--- START STORED ROWS ---

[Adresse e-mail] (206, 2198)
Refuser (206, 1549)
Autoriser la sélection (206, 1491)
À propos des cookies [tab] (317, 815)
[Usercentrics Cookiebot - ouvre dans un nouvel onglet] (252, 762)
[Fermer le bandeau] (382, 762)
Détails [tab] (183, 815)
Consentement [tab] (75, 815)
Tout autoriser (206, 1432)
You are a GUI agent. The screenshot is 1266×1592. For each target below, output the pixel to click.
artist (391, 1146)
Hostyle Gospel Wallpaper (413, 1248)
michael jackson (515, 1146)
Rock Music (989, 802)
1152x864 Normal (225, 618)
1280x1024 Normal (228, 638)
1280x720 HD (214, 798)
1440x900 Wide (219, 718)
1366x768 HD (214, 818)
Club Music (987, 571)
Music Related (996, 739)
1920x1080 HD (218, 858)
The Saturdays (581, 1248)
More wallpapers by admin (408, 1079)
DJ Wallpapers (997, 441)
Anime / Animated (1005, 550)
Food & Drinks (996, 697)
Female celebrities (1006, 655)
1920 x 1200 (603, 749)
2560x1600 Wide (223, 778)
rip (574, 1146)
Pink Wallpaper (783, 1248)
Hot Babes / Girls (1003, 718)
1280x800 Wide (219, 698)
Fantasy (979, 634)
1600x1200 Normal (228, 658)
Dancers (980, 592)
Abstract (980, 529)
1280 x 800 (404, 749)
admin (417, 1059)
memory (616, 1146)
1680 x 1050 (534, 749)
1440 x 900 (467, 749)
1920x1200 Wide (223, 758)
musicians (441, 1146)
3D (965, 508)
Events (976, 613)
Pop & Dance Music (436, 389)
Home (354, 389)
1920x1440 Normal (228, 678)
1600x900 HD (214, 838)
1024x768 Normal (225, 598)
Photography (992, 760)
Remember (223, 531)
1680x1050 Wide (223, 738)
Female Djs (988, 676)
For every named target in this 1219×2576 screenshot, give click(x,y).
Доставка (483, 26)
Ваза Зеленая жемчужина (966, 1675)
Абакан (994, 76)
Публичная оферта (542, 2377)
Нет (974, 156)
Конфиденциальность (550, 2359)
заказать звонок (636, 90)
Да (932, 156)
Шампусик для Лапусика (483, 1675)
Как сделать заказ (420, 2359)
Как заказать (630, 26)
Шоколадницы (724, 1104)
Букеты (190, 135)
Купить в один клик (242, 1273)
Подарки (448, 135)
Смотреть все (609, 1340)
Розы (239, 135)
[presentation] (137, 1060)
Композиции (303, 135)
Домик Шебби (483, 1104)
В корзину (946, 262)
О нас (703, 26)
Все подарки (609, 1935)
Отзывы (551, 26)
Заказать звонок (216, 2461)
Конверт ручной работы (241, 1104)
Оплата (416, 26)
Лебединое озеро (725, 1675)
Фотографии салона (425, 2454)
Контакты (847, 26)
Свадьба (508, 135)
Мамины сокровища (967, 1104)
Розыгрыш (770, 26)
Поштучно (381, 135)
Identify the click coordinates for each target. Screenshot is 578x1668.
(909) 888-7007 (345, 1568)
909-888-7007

--- END STORED ROWS ---

**TASK OBJECTIVE:** Copy every item above line for line, without changing anything.

**THE RESPONSE:**
[Adresse e-mail] (206, 2198)
Refuser (206, 1549)
Autoriser la sélection (206, 1491)
À propos des cookies [tab] (317, 815)
[Usercentrics Cookiebot - ouvre dans un nouvel onglet] (252, 762)
[Fermer le bandeau] (382, 762)
Détails [tab] (183, 815)
Consentement [tab] (75, 815)
Tout autoriser (206, 1432)
You are a GUI agent. The screenshot is 1266×1592. For each target below, output the pixel to click.
artist (391, 1146)
Hostyle Gospel Wallpaper (413, 1248)
michael jackson (515, 1146)
Rock Music (989, 802)
1152x864 Normal (225, 618)
1280x1024 Normal (228, 638)
1280x720 HD (214, 798)
1440x900 Wide (219, 718)
1366x768 HD (214, 818)
Club Music (987, 571)
Music Related (996, 739)
1920x1080 HD (218, 858)
The Saturdays (581, 1248)
More wallpapers by admin (408, 1079)
DJ Wallpapers (997, 441)
Anime / Animated (1005, 550)
Food & Drinks (996, 697)
Female celebrities (1006, 655)
1920 x 1200 (603, 749)
2560x1600 Wide (223, 778)
rip (574, 1146)
Pink Wallpaper (783, 1248)
Hot Babes / Girls (1003, 718)
1280x800 Wide (219, 698)
Fantasy (979, 634)
1600x1200 Normal (228, 658)
Dancers (980, 592)
Abstract (980, 529)
1280 x 800 (404, 749)
admin (417, 1059)
memory (616, 1146)
1680 x 1050 (534, 749)
1440 x 900 (467, 749)
1920x1200 Wide (223, 758)
musicians (441, 1146)
3D (965, 508)
Events (976, 613)
Pop & Dance Music (436, 389)
Home (354, 389)
1920x1440 Normal (228, 678)
1600x900 HD (214, 838)
1024x768 Normal (225, 598)
Photography (992, 760)
Remember (223, 531)
1680x1050 Wide (223, 738)
Female Djs (988, 676)
For every named target in this 1219×2576 screenshot, give click(x,y).
Доставка (483, 26)
Ваза Зеленая жемчужина (966, 1675)
Абакан (994, 76)
Публичная оферта (542, 2377)
Нет (974, 156)
Конфиденциальность (550, 2359)
заказать звонок (636, 90)
Да (932, 156)
Шампусик для Лапусика (483, 1675)
Как сделать заказ (420, 2359)
Как заказать (630, 26)
Шоколадницы (724, 1104)
Букеты (190, 135)
Купить в один клик (242, 1273)
Подарки (448, 135)
Смотреть все (609, 1340)
Розы (239, 135)
[presentation] (137, 1060)
Композиции (303, 135)
Домик Шебби (483, 1104)
В корзину (946, 262)
О нас (703, 26)
Все подарки (609, 1935)
Отзывы (551, 26)
Заказать звонок (216, 2461)
Конверт ручной работы (241, 1104)
Оплата (416, 26)
Лебединое озеро (725, 1675)
Фотографии салона (425, 2454)
Контакты (847, 26)
Свадьба (508, 135)
Мамины сокровища (967, 1104)
Розыгрыш (770, 26)
Поштучно (381, 135)
Identify the click coordinates for each target. Screenshot is 578x1668.
(909) 888-7007 (345, 1568)
909-888-7007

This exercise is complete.